Microsoft, spearheaded by Satya Nadella, the Indian-born American business executive, just created history by announcing a breakthrough in the field of speech recognition systems. The team of researchers and engineers at Microsoft Artificial Intelligence and Research have reported that they have successfully created a technology that recognized the words in a conversation as well as a person does.

The team behind the breakthrough image source: Microsoft)
The team behind the breakthrough image source: Microsoft)

The team of researchers and engineers, in a paper published on Monday, reported a speech recognition system that makes the “same or fewer errors” than professional transcriptionists. Well, how exactly is the accuracy of these speech recognition systems measured? The accuracy is generally measured using a common metric called Word Error Rate (WER). It’s quite difficult to measure the performance of a speech recognition system because the recognized word sequence can have the different lengths from the reference word sequence (reference word sequence is the correct one).

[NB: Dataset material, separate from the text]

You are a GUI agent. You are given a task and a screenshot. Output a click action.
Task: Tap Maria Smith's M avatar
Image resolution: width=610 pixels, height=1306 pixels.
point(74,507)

The breakthrough lies in the fact that the team at Microsoft achieved Word Error Rate (WER) of 5.9 percent, down from 6.3 percent the same team reported last month. Remember, when it comes to WER, the lower the percentage the better, because we are talking about “error” rate. An improvement of 0.4% in just one month is indeed significant. And the significance of the technology does not lie in the 0.4% improvement the team achieved in the last one week – but instead in the overall WER of 5.9% – which is about equal to that of people who were asked to transcribe the same conversation. “We’ve reached human parity,” said Xuedong Huang, the company’s chief speech scientist. “This is an historic achievement.”

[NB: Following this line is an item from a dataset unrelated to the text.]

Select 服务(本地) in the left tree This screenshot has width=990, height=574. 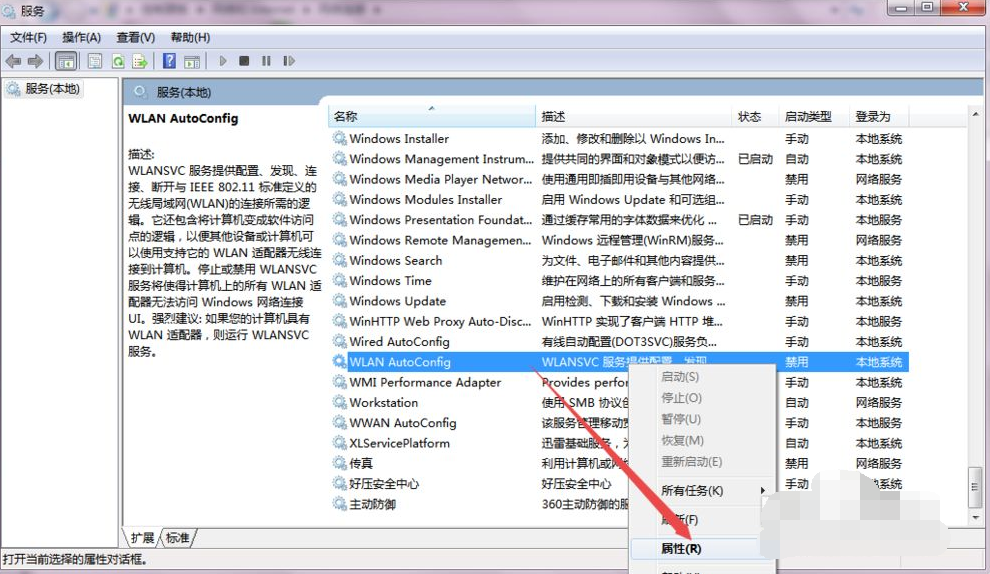pyautogui.click(x=52, y=89)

The WER of 5.9% is also the “lowest” ever recorded against the industry standard Switchboard speech recognition task. This means that – for the first time ever – a computer can recognize the words in a conversation as well as person would. We must repeat that again – “as well as person would”. Getting a machine to recognize speech as well as person would is indeed a significant step in the field of Artificial Intelligence. Speech recognition has decades of research history associated with it, beginning in the 1970s with DARPA. Later, many major tech companies and research organizations made speech recognition their single most important goal and began their pursuit of a technology so powerful that it can match human speech recognition abilities.

Deep Neural Networks Behind The Breakthrough

Deep neural networks use large amounts of data to teach computer systems to recognize patterns from inputs such as images or sounds. To reach WER of 5.9%, the research team at Microsoft used a homegrown system for deep learning called the Computational Network Toolkit (CNTK). CNTK’s ability to quickly process deep learning algorithms across multiple computers running GPU improved the speed at which they were able to deliver results, eventually reaching human parity. The researchers used neural language models in which words are represented as continuous vectors in space and words like “fast” and quick” are close together.

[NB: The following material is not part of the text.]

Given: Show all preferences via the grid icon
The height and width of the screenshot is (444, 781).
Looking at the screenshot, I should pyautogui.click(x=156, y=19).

Implications of The Breakthrough

This breakthrough will have broad implications for consumer and business products – including but not limited to consumer entertainment devices, accessibility tools and personal digital assistants like Cortana – that can be significantly augmented by speech recognition, claims Microsoft blog. “Even five years ago, I wouldn’t have thought we could have achieved this. I just wouldn’t have thought it would be possible,” said Harry Shum, the executive vice president who heads the Microsoft Artificial Intelligence and Research group. “This will make Cortana more powerful, making a truly intelligent assistant possible,” Shum added. However, the breakthrough doesn’t mean that the computer recognized every word perfectly. It just means that the error rate is the same as you would expect from a person hearing the same conversation.

Shum noted that we are now moving away from the world where people must understand computers to the world in which computers must understand us. However, he added that artificial intelligence is still on the distant horizon. AI will eventually reach levels humanity has never imagined. And when it does, we better be prepared!